本の整理

 ドイツに行くというわけで、数ヶ月来、毎週末、部屋の片づけをしている。なぜ数ヶ月もかかるか、というと、広い家に住んでいるからではない。問題は、本だ。まあ、この商売の人間はみなそうだろうが、とにかく家も研究室も本だらけだ。学生時代からの本に加えて、昨今は、研究費のほとんどすべて数十万円分が本になる。紀伊国屋のお得意さんだ。だから、プロフェッショナルカードだ。

 本は、なにしろ重い。そのうえ積むと崩れる。だから、アイリスのブックストッカーが大小、千近くある。これに分類し、本棚に入れてある。ところが、重さに耐えきれず、本棚がたわむ。汗牛充棟なんて言葉があるが、牛が汗し、棟に達する前に、床が抜け、こっちが圧死しそうだ。

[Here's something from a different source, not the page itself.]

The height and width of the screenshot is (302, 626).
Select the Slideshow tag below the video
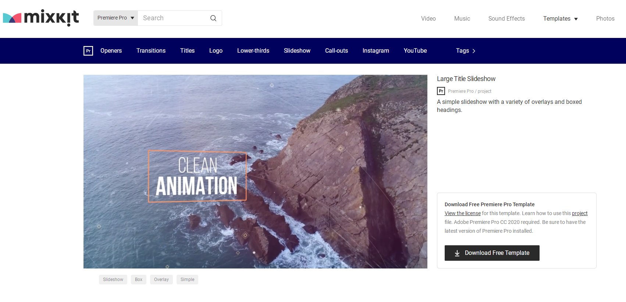(x=113, y=280)

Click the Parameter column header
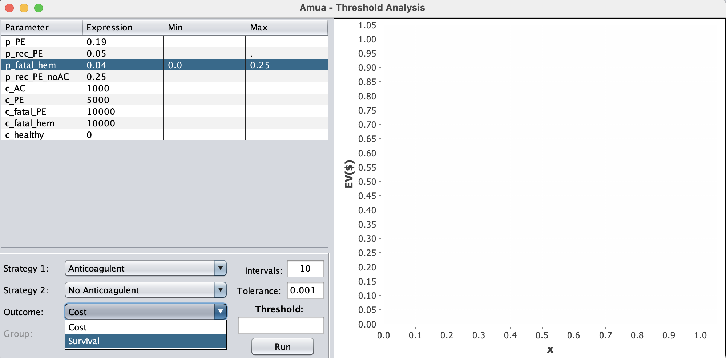tap(42, 28)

 タチが悪いのが、昔の生協のブックカバーだ。色が濃くて、背表紙になんて書いてあるのかわからん。その後、カバーは裏返して、自分でかけなおすようにしたのだが、古いものは、開いて見ないと、なんだかわからん。だが、これがいけない。前に読んだもの、年来、読まずにほっておいたもの、あれやこれや読み出してしまう。で、数ヶ月かかっても終わらない。それでも、まあ、やっと単行本が始末がついて、これから文庫本と新書だ。これがまた半端な量ではない。気が遠くなる。

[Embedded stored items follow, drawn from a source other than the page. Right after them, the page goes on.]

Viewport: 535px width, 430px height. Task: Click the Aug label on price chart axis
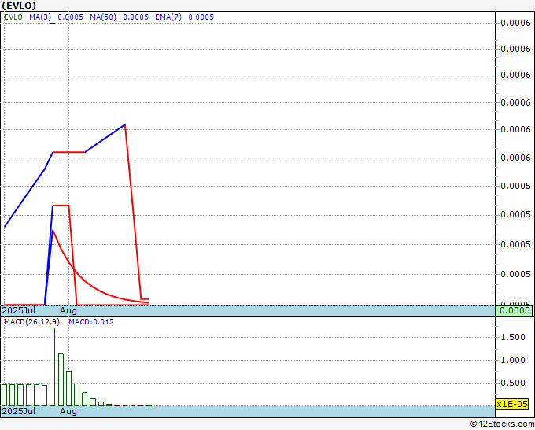coord(68,311)
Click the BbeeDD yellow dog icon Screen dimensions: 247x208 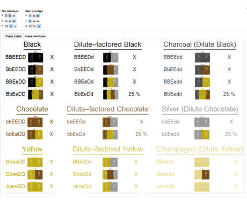(x=35, y=174)
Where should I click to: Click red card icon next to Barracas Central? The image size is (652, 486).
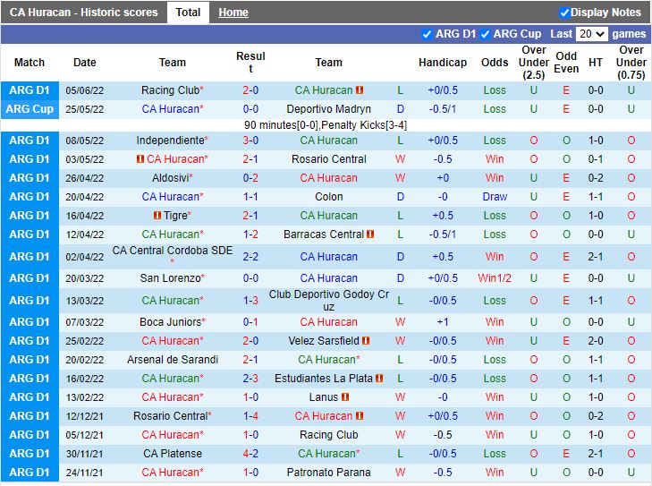tap(370, 234)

 思うに、本屋は大変だろう。昨今、大量の本が出版され、返品される。ワープロのせいだろうか、とにかくものすごい量だ。昔は、十年の研究をまとめあげる、とか、三年かけて推敲する、とかだったのだろうが、雑誌の連載の書き散らしでもなんても、みんな本になる。そんなのでも、出れば気になる。が、買って読んで後悔する。とはいえ、捨てられもしない。他の先生のように、図書館で借りるだけにしておけばいいのだが、本はいろいろメモを書き込みをしながら、付箋だらけにして読む方だ。図書館の本に、そんなことはしてはなるまい。

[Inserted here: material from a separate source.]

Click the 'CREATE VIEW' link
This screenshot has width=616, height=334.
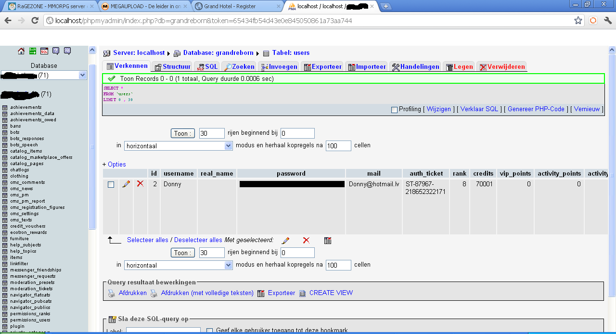331,293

 しかし、本屋や図書館もいろいろだ。かつて八重洲ブックセンターは偉かった。レジで担当者に聞けば、棚を見に行かなくても、在庫を即答した。もちろんパソコン端末など使わずに、だ。担当の書棚の本のことなら、ほんとうによく知っていた。一方、どことは言わないが、おまえ、ほんとうに本屋の人間か、と思うような、わけのわからない従業員ばかりいる大きな書店もある。図書館も同様だ。うちの大学は、幸い、かなりすばやく近所の大学のどこかの図書館から希少本でもなんでも探し出して寄せてくれる。切手代を取られるのが難だが、それでも、ありがたい。著作権法に許される範囲内で、きれいにコピーして製本してから、ガンガン書き込んで読む。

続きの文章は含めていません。